Exercise: Print every line of the listing below, starting with the line that holds "ECサイト構築・D2C事業支援 (260, 2495)" and going on through the line that holds "採用 (318, 2561)", both included, and print nothing else.

Extracted entries:
=== Section Start ===

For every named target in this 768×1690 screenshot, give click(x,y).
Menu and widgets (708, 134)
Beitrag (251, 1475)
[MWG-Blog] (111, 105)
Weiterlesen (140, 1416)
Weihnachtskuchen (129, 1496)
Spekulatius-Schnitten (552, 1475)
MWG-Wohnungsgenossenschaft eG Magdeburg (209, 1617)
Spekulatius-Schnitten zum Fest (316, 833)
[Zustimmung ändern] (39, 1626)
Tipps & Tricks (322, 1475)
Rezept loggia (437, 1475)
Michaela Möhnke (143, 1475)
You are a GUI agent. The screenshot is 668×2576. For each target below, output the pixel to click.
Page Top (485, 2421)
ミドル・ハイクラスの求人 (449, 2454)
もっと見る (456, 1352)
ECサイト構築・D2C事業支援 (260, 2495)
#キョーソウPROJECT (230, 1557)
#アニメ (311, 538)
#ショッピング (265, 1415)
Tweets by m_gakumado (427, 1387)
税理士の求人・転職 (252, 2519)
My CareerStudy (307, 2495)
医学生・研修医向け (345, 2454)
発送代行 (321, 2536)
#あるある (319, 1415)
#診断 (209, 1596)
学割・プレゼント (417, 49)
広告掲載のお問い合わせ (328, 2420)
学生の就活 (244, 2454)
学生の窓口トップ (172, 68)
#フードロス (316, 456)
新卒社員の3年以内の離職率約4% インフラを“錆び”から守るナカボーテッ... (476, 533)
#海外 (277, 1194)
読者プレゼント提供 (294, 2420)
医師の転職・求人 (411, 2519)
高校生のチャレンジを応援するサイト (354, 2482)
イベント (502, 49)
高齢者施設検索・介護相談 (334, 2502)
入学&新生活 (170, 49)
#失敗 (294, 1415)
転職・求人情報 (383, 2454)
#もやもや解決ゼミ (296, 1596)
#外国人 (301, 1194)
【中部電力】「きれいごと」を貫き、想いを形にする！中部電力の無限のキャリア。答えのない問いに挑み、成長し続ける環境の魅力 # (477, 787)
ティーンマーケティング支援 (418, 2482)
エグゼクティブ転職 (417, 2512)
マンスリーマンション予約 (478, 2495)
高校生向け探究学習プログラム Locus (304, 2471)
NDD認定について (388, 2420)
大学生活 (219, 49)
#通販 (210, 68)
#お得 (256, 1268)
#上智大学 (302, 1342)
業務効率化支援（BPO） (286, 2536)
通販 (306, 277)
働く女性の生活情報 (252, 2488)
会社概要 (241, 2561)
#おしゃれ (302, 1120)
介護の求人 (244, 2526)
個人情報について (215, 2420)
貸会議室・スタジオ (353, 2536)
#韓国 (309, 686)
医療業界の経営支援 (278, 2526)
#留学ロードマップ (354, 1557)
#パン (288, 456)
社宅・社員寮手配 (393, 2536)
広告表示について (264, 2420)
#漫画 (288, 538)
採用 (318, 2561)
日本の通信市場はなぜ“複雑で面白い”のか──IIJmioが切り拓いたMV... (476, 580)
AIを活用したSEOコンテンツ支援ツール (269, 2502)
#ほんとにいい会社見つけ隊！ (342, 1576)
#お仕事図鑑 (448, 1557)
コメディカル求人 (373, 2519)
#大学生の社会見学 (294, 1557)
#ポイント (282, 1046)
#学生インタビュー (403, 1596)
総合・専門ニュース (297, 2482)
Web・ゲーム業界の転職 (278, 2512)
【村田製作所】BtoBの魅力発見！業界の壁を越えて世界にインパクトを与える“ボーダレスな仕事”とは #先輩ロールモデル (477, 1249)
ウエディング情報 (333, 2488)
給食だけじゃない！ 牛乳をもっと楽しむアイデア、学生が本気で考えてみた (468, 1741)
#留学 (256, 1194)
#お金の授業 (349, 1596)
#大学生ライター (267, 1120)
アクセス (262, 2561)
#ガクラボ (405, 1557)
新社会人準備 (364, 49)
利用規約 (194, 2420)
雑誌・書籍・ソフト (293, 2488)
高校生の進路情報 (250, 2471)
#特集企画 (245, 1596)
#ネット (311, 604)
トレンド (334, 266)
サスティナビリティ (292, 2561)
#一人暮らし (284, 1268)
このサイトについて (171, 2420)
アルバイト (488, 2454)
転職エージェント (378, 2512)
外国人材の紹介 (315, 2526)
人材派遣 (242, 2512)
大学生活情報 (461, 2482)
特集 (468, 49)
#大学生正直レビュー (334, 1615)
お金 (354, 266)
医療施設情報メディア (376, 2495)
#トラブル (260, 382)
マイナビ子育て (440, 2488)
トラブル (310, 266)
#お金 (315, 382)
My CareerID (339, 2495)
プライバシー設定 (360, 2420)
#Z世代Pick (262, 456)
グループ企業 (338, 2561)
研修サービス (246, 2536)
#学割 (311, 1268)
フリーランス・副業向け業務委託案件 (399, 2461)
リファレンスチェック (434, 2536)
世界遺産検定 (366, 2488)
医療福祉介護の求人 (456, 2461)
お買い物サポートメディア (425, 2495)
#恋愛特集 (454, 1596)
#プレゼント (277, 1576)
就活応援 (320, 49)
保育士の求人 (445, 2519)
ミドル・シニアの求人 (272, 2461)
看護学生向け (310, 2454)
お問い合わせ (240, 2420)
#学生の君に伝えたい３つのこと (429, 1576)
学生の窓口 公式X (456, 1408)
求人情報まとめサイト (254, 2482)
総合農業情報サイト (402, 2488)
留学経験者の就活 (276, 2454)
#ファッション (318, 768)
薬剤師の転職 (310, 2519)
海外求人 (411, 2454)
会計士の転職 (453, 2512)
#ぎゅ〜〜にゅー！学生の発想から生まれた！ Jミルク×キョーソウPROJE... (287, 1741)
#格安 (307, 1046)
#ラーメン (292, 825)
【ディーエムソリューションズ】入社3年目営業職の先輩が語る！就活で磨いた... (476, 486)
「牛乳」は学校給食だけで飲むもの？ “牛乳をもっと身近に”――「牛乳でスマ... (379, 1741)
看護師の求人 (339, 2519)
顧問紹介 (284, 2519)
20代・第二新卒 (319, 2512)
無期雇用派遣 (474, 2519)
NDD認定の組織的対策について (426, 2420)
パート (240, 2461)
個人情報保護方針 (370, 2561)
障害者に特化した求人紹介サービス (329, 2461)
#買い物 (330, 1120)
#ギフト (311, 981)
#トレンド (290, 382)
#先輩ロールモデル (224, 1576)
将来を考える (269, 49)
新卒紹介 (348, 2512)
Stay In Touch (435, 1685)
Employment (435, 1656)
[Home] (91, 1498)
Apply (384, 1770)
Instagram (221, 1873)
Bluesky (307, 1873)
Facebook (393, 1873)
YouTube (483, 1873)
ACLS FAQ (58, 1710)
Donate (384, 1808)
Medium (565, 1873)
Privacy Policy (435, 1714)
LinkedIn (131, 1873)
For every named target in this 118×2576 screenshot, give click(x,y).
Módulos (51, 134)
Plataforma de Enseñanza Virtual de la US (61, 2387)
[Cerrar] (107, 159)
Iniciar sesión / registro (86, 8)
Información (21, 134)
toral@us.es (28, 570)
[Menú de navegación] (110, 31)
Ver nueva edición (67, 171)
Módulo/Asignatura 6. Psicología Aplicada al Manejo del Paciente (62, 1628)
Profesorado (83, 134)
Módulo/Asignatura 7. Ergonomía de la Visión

=== Section End ===

Solution to the exercise:
ECサイト構築・D2C事業支援 (260, 2495)
#キョーソウPROJECT (230, 1557)
#アニメ (311, 538)
#ショッピング (265, 1415)
Tweets by m_gakumado (427, 1387)
税理士の求人・転職 (252, 2519)
My CareerStudy (307, 2495)
医学生・研修医向け (345, 2454)
発送代行 (321, 2536)
#あるある (319, 1415)
#診断 (209, 1596)
学割・プレゼント (417, 49)
広告掲載のお問い合わせ (328, 2420)
学生の就活 (244, 2454)
学生の窓口トップ (172, 68)
#フードロス (316, 456)
新卒社員の3年以内の離職率約4% インフラを“錆び”から守るナカボーテッ... (476, 533)
#海外 (277, 1194)
読者プレゼント提供 (294, 2420)
医師の転職・求人 (411, 2519)
高校生のチャレンジを応援するサイト (354, 2482)
イベント (502, 49)
高齢者施設検索・介護相談 (334, 2502)
入学&新生活 (170, 49)
#失敗 (294, 1415)
転職・求人情報 (383, 2454)
#もやもや解決ゼミ (296, 1596)
#外国人 (301, 1194)
【中部電力】「きれいごと」を貫き、想いを形にする！中部電力の無限のキャリア。答えのない問いに挑み、成長し続ける環境の魅力 # (477, 787)
ティーンマーケティング支援 (418, 2482)
エグゼクティブ転職 (417, 2512)
マンスリーマンション予約 (478, 2495)
高校生向け探究学習プログラム Locus (304, 2471)
NDD認定について (388, 2420)
大学生活 (219, 49)
#通販 (210, 68)
#お得 (256, 1268)
#上智大学 (302, 1342)
業務効率化支援（BPO） (286, 2536)
通販 (306, 277)
働く女性の生活情報 (252, 2488)
会社概要 (241, 2561)
#おしゃれ (302, 1120)
介護の求人 (244, 2526)
個人情報について (215, 2420)
貸会議室・スタジオ (353, 2536)
#韓国 (309, 686)
医療業界の経営支援 (278, 2526)
#留学ロードマップ (354, 1557)
#パン (288, 456)
社宅・社員寮手配 (393, 2536)
広告表示について (264, 2420)
#漫画 (288, 538)
採用 (318, 2561)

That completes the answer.